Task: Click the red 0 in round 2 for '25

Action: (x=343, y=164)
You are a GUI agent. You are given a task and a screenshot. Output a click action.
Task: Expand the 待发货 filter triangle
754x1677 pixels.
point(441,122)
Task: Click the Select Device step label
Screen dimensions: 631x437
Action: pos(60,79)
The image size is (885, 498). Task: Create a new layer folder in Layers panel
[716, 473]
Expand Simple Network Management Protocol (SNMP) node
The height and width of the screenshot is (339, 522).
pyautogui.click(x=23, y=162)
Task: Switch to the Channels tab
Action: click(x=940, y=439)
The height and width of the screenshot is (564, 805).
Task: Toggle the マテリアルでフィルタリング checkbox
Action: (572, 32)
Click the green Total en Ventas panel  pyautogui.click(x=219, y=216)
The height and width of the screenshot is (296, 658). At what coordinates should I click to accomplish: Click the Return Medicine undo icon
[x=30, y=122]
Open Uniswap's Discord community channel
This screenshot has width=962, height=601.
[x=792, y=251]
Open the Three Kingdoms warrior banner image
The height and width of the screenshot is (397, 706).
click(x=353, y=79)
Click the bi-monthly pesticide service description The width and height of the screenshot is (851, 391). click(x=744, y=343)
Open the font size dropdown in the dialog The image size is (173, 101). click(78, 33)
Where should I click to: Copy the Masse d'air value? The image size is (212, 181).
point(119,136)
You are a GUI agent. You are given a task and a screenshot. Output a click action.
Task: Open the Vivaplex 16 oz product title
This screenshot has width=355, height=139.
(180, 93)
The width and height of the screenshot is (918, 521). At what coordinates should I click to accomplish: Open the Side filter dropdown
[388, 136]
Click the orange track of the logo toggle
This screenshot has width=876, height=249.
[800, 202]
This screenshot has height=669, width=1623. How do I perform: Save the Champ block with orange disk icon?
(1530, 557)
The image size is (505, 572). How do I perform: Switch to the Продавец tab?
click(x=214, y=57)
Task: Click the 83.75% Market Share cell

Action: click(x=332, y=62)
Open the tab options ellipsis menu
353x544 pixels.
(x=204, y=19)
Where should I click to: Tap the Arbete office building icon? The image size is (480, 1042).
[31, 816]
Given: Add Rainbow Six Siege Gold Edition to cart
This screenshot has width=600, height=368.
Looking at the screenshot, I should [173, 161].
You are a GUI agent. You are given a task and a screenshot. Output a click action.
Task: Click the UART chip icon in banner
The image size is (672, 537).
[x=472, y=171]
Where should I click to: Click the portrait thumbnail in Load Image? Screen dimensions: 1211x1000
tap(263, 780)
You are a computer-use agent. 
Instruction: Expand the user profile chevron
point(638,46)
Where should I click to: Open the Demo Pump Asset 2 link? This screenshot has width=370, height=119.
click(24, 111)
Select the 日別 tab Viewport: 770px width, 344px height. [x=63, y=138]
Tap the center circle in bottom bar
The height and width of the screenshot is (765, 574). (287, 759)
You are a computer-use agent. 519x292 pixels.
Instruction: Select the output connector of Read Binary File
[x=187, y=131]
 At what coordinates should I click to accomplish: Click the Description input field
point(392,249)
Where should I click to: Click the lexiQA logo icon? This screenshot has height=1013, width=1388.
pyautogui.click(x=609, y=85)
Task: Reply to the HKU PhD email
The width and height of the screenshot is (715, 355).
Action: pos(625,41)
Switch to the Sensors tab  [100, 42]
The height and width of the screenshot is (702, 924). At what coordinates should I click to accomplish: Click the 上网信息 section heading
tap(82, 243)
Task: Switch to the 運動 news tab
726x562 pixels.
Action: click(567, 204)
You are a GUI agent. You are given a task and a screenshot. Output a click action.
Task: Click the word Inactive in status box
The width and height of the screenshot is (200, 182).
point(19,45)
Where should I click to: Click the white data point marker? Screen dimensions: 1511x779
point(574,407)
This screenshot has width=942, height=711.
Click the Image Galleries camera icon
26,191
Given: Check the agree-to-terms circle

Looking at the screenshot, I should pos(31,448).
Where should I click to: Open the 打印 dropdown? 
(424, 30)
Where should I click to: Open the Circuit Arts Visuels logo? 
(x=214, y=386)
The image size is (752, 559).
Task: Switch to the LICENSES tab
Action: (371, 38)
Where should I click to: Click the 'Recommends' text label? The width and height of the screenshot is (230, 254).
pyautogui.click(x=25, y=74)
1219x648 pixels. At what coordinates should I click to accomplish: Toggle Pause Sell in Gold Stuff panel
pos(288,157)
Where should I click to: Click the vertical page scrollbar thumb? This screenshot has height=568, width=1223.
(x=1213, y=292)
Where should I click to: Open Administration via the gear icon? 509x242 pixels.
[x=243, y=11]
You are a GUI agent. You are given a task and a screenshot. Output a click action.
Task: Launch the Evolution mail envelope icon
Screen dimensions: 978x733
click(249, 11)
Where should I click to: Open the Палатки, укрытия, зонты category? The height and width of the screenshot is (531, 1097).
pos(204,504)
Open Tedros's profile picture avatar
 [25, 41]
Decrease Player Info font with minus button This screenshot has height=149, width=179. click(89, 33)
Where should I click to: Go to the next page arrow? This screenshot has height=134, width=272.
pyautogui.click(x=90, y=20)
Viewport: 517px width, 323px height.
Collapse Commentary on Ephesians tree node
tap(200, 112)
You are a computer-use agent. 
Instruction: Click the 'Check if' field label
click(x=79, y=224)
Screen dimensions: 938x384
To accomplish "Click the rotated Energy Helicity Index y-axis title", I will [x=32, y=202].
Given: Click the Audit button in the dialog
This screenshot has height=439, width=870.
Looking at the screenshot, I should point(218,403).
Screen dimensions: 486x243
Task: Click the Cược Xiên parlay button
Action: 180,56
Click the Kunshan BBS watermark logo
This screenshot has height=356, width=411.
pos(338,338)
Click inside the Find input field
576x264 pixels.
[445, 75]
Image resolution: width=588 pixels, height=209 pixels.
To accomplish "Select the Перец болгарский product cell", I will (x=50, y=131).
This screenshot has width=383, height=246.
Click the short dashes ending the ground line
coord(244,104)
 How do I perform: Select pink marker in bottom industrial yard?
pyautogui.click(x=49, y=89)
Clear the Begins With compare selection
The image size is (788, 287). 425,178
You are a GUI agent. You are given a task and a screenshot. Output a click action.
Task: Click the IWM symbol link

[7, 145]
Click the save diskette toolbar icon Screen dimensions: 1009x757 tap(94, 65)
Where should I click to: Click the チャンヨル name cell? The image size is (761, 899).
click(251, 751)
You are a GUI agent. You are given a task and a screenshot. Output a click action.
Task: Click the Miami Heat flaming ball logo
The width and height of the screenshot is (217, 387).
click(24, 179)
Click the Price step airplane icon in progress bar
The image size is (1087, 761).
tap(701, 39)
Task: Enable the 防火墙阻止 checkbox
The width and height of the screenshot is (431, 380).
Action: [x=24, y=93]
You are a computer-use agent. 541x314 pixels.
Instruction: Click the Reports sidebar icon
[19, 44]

**WHAT THE EXERCISE ASKS**
When a line in the data above contains the string "title", copy that line.

**TASK RESULT**
Task: Open the Vivaplex 16 oz product title
To accomplish "Click the rotated Energy Helicity Index y-axis title", I will [x=32, y=202].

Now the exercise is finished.